Don't get me wrong--I haven't made a career out of huge classes. In fact, The Bible is about 40 times larger than any class I've ever taken. But if I'm going for a big class, I figured, it might as well be the biggest. You see, last semester my biggest class, Expos, had 17 students; I'm concentrating in Classics, so that cuts down my average class size. And without a core last semester, I had high school friends convinced that I'd secretly transferred to Amherst. "You're at Harvard," they said. "All your classes should be huge."
At the time I congratulated myself. I had avoided one of the University's most renowned pitfalls; I had professors who knew my name and discussions around small tables.
But lectures are not the evil albatrosses they are often made out to be. Many of my dormmates were in Chem 10, Ec 10 and Justice. They described foreign phenomena called "lectures," discussed going to class in Sanders and debated whether the balcony or the front row was a better option on any given day.

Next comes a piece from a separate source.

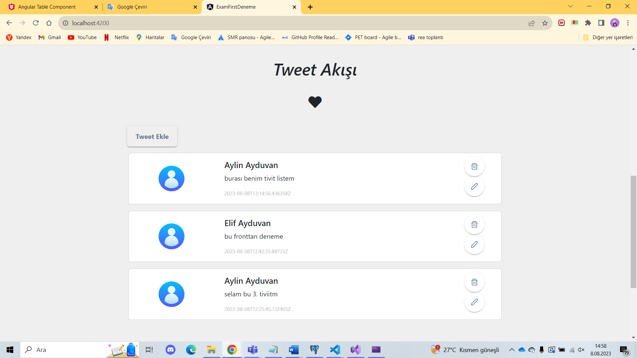Launch Visual Studio Code from the taskbar
This screenshot has height=358, width=637.
click(x=335, y=350)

Once they told me about how a pencil was dropped over Sanders' balcony, right onto the head of an unsuspecting TF. I realized I was missing out; small classes were worthwhile, but I had to experience the apparent laugh-a-minute that was the Harvard lecture course.
So this semester, I enrolled in two cores: the aforementioned "The Bible" and Science B-16: "The History of Life." Coming in at about 250 students, B-16 seems positively cozy compared to the Fleet Center-like atmosphere of Sanders.
Eventually I may become frustrated by being part of Bible's faceless masses, and surely in time the concept of teaching-fellow-taught sections will become a depressing norm instead of just a new experience. But right now, there are some things I love about lecture classes.
I've realized only recently from the depths of the balcony in Sanders that teaching a lecture course is quite a different task for leading a seminar or section. Professors, while not exactly stand-up comedians (live, in Sanders, Jerry Seinfeld on evolution!), do have the difficult job of keeping students entertained. And they must do this without the benefit of discussion among all the participants.
The best lectures I've seen have been the rare combination of performance and personal connection with the audience. Professors with a real enthusiasm for the subject can draw in everyone in the room. And once the feeling of being part of a member of a faceless crowd is lifted, the stigma of lecture disappears and the learning begins.
At Harvard we're lucky enough to witness some master teachers in action. We're lucky enough to have some Professors who are able to navigate the fine line between entertainers and educators.
The time will come soon, I know, when too-large class-size becomes the bane of my existence, and I will yearn for the days of the fall of my first year, when one of my classes had only seven students.
But this semester, I'm enjoying my lectures as a surprisingly worthy alternative to seminar and discussion. For now, I revel in the fact that I am in the College's second-largest class. And I'm looking forward to seeing how things evolve.
Susannah B. Tobin is a first-year living in Hollis Hall.